В полночь мы с Жоржем прощаемся с ребятами, они расходятся к своим мопедам и машинам. Мы едем два километра на его грузовичке, а потом Жорж останавливается на какой-то дороге и предлагает залезть в кузов. Я говорю:
– Не сегодня. Мне не хочется.
Он скрипит зубами, но везет меня домой.
Дурында еще не спит. Сидит в кухне, шьет мне платье, лампа освещает ее красивое лицо. Сначала я говорю:
– Черт, как ты мне осточертела.
Потому что она спрашивает, где я была. Потом хватаю платье из тончайшей, словно шелковой ткани в голубой и бирюзовый рисунок и разрываю все – ткань, швы, ее, себя, – все. Она бормочет всякую чушь по-немецки своим спокойным и таким красивым голосом, стоит, выпрямившись, возле стола в своей обычной позе, сцепив руки на животе, как всегда, сейчас из глаз польются слезы – сколько я их перевидала за свою жизнь. Я кричу:
– Черт возьми! Ну пошевелись же! Что мне сделать, чтобы ты хотя бы раз в жизни мне врезала, ну хотя бы раз! Понимаешь? Съездила мне по роже, понимаешь?

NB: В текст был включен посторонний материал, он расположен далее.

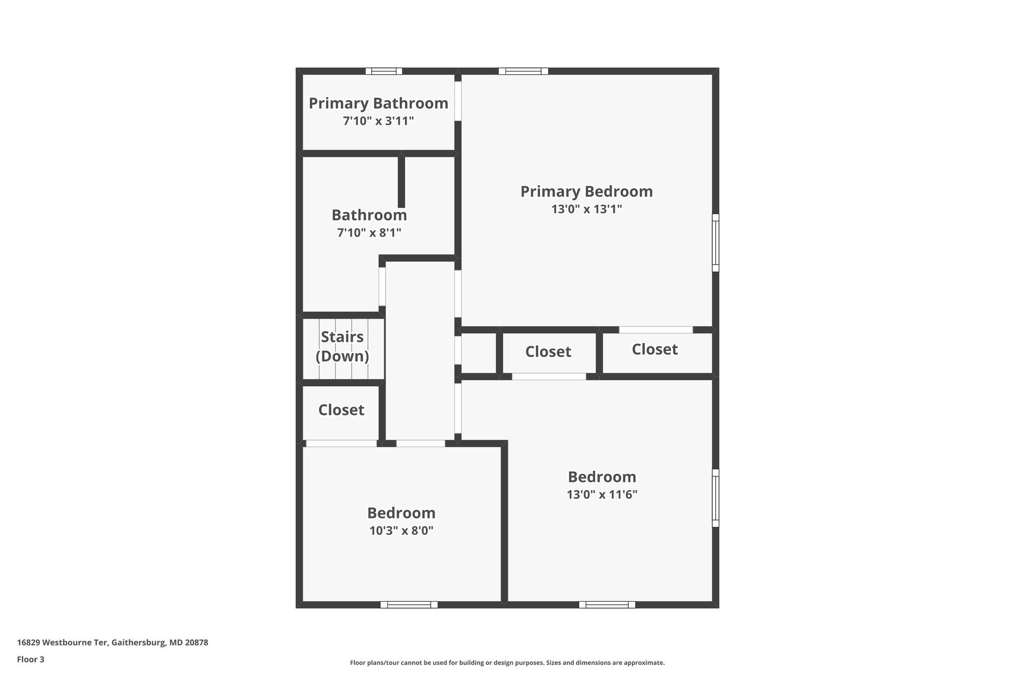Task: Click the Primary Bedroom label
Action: pyautogui.click(x=586, y=192)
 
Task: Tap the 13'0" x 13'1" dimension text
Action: pyautogui.click(x=586, y=209)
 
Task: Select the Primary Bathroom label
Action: pyautogui.click(x=378, y=104)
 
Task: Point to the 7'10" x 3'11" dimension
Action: pyautogui.click(x=378, y=121)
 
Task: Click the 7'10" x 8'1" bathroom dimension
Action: pyautogui.click(x=369, y=233)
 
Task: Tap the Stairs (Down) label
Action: pyautogui.click(x=342, y=347)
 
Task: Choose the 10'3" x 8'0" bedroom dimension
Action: pyautogui.click(x=401, y=531)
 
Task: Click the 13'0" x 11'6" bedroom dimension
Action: pyautogui.click(x=602, y=495)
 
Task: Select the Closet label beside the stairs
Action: pyautogui.click(x=341, y=410)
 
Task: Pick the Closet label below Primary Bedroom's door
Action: pyautogui.click(x=655, y=350)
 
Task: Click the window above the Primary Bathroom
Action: pyautogui.click(x=384, y=71)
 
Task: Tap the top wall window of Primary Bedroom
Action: pyautogui.click(x=523, y=71)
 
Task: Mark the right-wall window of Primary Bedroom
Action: pyautogui.click(x=715, y=243)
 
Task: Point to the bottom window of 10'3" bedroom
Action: pyautogui.click(x=409, y=604)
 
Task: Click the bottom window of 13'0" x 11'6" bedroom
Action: pyautogui.click(x=607, y=604)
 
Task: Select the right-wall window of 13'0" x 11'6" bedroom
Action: pyautogui.click(x=715, y=498)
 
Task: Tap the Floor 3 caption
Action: pyautogui.click(x=31, y=660)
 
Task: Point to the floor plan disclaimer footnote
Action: pyautogui.click(x=507, y=663)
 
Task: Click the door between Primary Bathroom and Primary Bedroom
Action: pyautogui.click(x=458, y=101)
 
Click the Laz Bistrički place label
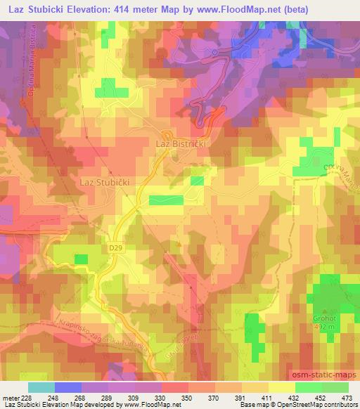click(x=179, y=143)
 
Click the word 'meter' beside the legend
click(x=10, y=398)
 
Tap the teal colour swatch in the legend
click(x=41, y=388)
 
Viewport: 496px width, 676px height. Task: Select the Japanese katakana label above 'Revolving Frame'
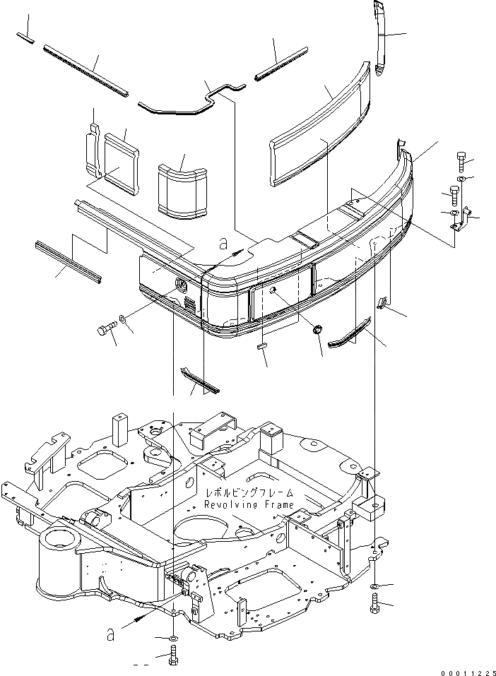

А она, дура безмозглая, как водится, не понимает, застыла, как статуя, в глазах слезы и словно не знает, кто я такая и что с нами произошло. Наконец я ее усадила. Говорю:
– Прошу тебя, успокойся. Успокойся.
Встаю на колени на пол у ее ног, прижимаюсь. Говорю:
– Мама! Мамочка!
Она всегда стесняется, поэтому я сама расстегиваю ей рубашку и лифчик. Больше всего я люблю запах ее тела. Я прикасаюсь губами к ее правой груди, потом к левой, опять к правой, но она на меня не смотрит, ее взгляд направлен куда-то в пустоту, она гладит меня по голове и что-то нежно шепчет, и готово, я снова чувствую себя младенцем, которого любимая мамочка кормит грудью.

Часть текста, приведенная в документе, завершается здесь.